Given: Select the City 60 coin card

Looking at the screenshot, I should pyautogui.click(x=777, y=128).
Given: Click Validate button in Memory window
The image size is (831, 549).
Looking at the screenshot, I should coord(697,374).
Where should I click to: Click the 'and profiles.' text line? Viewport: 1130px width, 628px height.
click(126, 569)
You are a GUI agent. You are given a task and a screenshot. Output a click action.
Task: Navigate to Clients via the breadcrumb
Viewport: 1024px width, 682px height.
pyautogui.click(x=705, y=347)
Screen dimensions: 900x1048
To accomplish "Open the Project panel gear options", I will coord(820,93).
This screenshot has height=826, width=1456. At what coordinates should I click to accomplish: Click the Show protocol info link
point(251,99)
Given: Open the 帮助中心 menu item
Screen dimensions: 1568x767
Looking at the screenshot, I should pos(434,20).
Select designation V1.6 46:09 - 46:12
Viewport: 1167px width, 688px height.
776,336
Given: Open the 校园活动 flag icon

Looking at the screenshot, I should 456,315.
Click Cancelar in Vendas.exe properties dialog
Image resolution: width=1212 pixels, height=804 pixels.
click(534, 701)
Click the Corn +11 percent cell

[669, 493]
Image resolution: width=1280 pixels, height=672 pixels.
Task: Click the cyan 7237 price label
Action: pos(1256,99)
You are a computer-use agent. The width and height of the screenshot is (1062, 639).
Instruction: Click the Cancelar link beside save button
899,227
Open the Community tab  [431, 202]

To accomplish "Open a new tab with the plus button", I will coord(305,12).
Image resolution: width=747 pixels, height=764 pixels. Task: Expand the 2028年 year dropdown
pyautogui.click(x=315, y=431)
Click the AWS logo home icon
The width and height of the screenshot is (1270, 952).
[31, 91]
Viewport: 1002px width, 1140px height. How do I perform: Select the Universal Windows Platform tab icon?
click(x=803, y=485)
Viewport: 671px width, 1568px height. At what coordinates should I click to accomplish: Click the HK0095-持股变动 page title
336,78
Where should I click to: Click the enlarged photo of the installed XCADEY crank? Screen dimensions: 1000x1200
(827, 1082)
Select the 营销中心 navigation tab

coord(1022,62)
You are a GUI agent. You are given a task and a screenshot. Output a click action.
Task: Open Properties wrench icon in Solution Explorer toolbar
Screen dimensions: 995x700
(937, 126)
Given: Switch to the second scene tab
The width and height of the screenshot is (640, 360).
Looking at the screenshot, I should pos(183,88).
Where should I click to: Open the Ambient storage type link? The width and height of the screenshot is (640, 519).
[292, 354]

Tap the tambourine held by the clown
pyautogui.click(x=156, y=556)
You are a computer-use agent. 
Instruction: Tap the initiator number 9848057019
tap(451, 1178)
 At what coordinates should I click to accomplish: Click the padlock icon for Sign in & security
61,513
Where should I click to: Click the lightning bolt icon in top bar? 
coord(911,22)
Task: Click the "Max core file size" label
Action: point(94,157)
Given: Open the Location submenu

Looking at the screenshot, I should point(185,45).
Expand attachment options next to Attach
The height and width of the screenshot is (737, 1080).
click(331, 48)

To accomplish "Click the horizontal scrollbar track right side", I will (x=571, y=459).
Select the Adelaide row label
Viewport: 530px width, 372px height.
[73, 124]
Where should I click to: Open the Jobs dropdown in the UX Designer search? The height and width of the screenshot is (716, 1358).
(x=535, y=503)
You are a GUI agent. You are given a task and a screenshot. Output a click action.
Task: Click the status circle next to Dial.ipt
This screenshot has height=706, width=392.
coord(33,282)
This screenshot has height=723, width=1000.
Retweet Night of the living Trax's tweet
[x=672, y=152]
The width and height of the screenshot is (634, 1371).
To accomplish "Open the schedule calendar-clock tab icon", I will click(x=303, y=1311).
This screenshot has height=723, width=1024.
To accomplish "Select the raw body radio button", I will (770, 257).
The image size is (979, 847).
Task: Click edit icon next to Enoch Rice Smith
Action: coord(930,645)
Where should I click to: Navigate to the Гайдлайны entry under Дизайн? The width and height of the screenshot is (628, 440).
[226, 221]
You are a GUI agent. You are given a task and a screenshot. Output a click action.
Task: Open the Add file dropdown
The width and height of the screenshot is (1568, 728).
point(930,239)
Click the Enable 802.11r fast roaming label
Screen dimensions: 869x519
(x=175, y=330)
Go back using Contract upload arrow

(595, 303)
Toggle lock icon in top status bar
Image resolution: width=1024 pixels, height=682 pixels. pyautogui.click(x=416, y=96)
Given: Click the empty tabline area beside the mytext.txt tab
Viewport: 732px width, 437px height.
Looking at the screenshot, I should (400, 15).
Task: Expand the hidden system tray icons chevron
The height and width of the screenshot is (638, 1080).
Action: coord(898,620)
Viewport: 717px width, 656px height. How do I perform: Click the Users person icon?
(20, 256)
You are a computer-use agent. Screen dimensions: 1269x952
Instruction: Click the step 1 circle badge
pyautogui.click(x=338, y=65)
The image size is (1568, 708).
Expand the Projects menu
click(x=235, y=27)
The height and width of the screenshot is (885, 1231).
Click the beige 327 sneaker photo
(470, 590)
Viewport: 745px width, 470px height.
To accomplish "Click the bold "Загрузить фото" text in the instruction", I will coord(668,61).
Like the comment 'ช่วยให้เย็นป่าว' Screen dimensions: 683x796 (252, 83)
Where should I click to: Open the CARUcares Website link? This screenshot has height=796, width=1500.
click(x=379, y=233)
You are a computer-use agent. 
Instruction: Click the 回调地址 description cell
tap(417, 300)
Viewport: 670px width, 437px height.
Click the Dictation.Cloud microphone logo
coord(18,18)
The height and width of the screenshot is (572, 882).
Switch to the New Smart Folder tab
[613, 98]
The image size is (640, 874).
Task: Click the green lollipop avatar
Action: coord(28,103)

##########

**Exercise**
Among the lines of the listing, count those containing the word "options". Answer with the count alone.

**Response to this exercise**
2